* WRITTEN TASK *
Retype every line of the recorded data verbatim, leaving out the pictures.
==== INFORMATION GIVEN
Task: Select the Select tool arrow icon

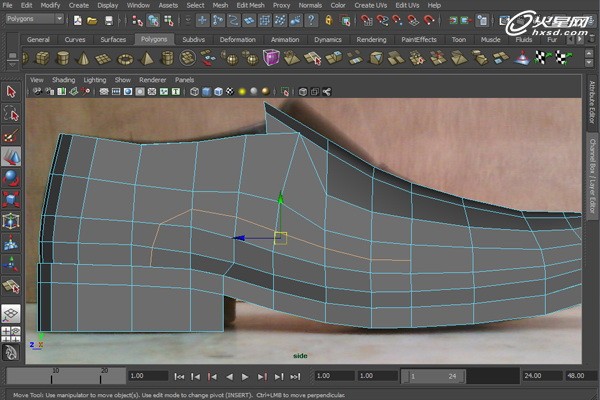Action: click(x=11, y=92)
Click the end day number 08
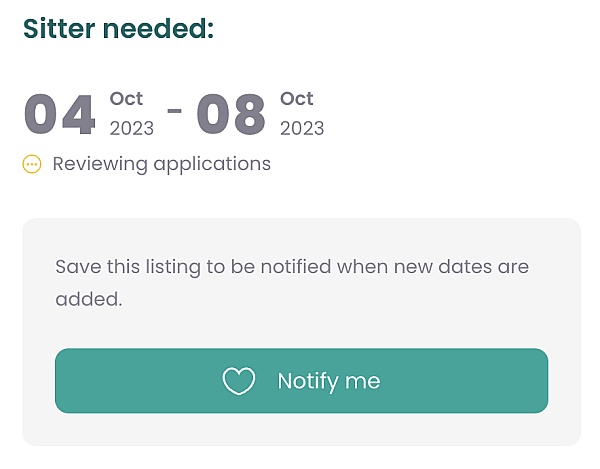Viewport: 600px width, 469px height. tap(231, 115)
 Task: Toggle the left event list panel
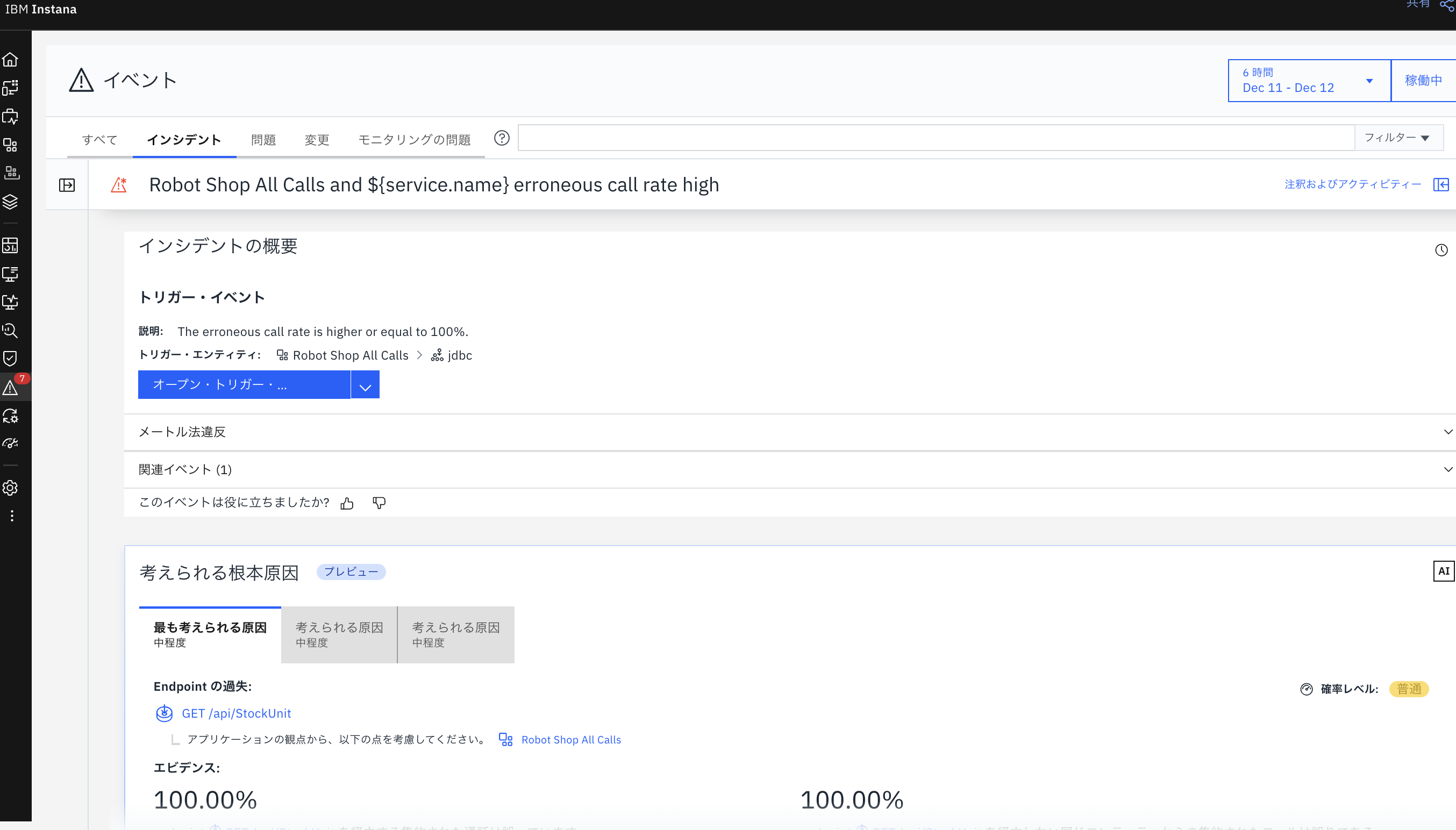tap(67, 185)
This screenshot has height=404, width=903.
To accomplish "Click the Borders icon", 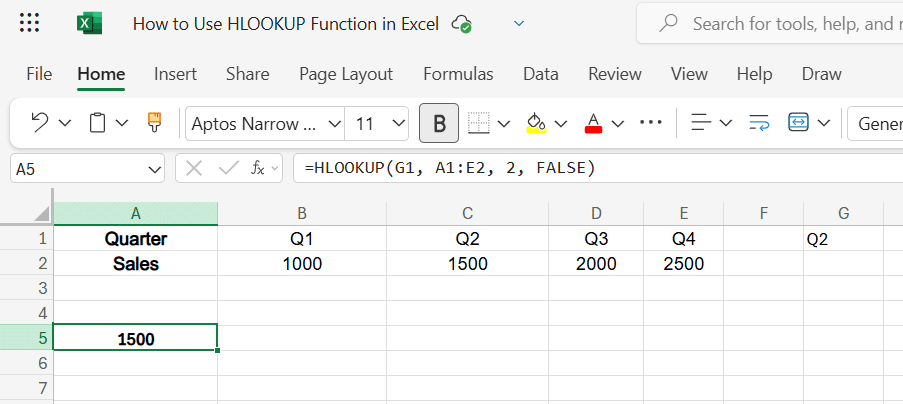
========
* THE COMPLETED TASK *
Task: Select the Select tool arrow icon

Action: click(x=11, y=92)
Click the end day number 08
Viewport: 600px width, 469px height. tap(231, 115)
 Task: Toggle the left event list panel
tap(67, 185)
This screenshot has height=404, width=903.
To accomplish "Click the Borders icon", 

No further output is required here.